REQUIREMENT 1: In the passage on Manichaeans and Jews in China, in what year did the Jews build a synagogue at K'ai-feng Fu?

DOCUMENT SECTION:

--- BEGIN ---

Manichaeans.--In A.D. 719 an ambassador from Tokharestan arrived at
the capital. He was accompanied by one Ta-mou-she, who is said to have
taught the religion of the Chaldean Mani, or Manes, who died about A.D.
274. In 807 the Manichaean sect made formal application to be allowed
to have recognised places of meeting; shortly after which they too
disappear from history.

Judaism.--The Jews, known to the Chinese as those who "take out the
sinew," from their peculiar method of preparing meat, are said by some
to have reached China, and to have founded a colony in Honan,
shortly after the Captivity, carrying the Pentateuch with them. Three
inscriptions on stone tablets are still extant, dated 1489, 1512, and
1663, respectively. The first says the Jews came to China during the
Sung dynasty; the second, during the Han dynasty; and the third, during
the Chou dynasty. The first is probably the correct account. We know
that the Jews built a synagogue at K'ai-feng Fu in A.D. 1164, where they
were discovered by Ricci in the seventeenth century, and where, in 1850,
there were still to be found traces of the old faith, now said to be
completely effaced.

--- END ---

REQUIREMENT 2: Copy out the rows below, from the one containing "Education is key (735, 599)" through the final row, inclusive.

GIVEN INFORMATION:
--- BEGIN ---

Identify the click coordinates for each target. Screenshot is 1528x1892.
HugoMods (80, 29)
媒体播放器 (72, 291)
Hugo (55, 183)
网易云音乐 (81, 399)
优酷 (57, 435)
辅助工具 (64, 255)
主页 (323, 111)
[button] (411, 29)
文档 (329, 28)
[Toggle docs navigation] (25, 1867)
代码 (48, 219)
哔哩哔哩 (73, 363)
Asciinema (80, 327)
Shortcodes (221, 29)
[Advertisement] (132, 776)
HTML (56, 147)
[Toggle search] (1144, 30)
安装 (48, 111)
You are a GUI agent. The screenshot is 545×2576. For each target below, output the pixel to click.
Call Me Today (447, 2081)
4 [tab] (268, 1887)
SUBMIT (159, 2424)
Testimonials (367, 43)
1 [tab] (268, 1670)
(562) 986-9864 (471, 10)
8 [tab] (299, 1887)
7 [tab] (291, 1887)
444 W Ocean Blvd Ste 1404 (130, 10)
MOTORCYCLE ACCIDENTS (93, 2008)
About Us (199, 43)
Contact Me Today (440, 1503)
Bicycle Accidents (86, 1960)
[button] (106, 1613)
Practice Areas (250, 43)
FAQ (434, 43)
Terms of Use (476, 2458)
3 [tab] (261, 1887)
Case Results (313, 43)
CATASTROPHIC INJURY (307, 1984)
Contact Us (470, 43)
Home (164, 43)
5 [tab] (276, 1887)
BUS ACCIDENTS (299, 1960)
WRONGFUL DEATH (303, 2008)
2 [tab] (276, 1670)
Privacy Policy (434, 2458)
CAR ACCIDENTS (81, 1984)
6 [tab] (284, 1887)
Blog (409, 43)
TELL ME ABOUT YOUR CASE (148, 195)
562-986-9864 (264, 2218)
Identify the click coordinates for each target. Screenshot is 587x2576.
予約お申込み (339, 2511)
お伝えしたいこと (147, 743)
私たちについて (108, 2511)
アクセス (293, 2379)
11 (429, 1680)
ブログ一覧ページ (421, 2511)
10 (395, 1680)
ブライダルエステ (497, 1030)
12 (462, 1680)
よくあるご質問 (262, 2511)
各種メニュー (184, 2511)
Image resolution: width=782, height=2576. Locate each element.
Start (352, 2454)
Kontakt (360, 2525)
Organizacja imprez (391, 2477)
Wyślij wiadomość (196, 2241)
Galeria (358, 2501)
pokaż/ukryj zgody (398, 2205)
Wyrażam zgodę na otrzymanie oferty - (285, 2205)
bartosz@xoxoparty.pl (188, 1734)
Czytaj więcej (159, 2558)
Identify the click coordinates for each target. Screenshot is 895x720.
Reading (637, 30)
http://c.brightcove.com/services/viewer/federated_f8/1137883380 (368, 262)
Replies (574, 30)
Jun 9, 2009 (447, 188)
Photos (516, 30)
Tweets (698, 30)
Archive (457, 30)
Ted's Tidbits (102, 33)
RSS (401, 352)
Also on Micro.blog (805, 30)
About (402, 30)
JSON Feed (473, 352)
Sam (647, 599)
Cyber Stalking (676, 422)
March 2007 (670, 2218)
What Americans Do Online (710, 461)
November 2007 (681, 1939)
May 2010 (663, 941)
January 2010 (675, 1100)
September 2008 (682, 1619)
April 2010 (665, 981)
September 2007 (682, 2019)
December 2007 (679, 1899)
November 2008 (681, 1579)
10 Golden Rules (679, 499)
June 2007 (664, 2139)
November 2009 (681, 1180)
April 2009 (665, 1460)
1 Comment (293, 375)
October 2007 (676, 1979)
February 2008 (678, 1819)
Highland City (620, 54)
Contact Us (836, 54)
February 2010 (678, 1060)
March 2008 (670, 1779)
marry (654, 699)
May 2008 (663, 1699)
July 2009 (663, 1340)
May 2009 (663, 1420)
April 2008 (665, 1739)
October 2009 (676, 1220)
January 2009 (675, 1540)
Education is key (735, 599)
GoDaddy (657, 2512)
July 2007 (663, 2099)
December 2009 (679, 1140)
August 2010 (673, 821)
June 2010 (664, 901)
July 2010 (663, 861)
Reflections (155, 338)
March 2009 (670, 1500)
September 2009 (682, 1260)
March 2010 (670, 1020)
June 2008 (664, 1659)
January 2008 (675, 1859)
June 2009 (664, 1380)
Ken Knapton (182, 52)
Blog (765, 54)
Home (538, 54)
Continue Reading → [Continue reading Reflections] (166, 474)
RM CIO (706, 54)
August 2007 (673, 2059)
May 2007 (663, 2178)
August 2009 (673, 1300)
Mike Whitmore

--- END ---

RIGHT ANSWER 1: A.D. 1164

RIGHT ANSWER 2:
Education is key (735, 599)
GoDaddy (657, 2512)
July 2007 (663, 2099)
December 2009 (679, 1140)
August 2010 (673, 821)
June 2010 (664, 901)
July 2010 (663, 861)
Reflections (155, 338)
March 2009 (670, 1500)
September 2009 (682, 1260)
March 2010 (670, 1020)
June 2008 (664, 1659)
January 2008 (675, 1859)
June 2009 (664, 1380)
Ken Knapton (182, 52)
Blog (765, 54)
Home (538, 54)
Continue Reading → [Continue reading Reflections] (166, 474)
RM CIO (706, 54)
August 2007 (673, 2059)
May 2007 (663, 2178)
August 2009 (673, 1300)
Mike Whitmore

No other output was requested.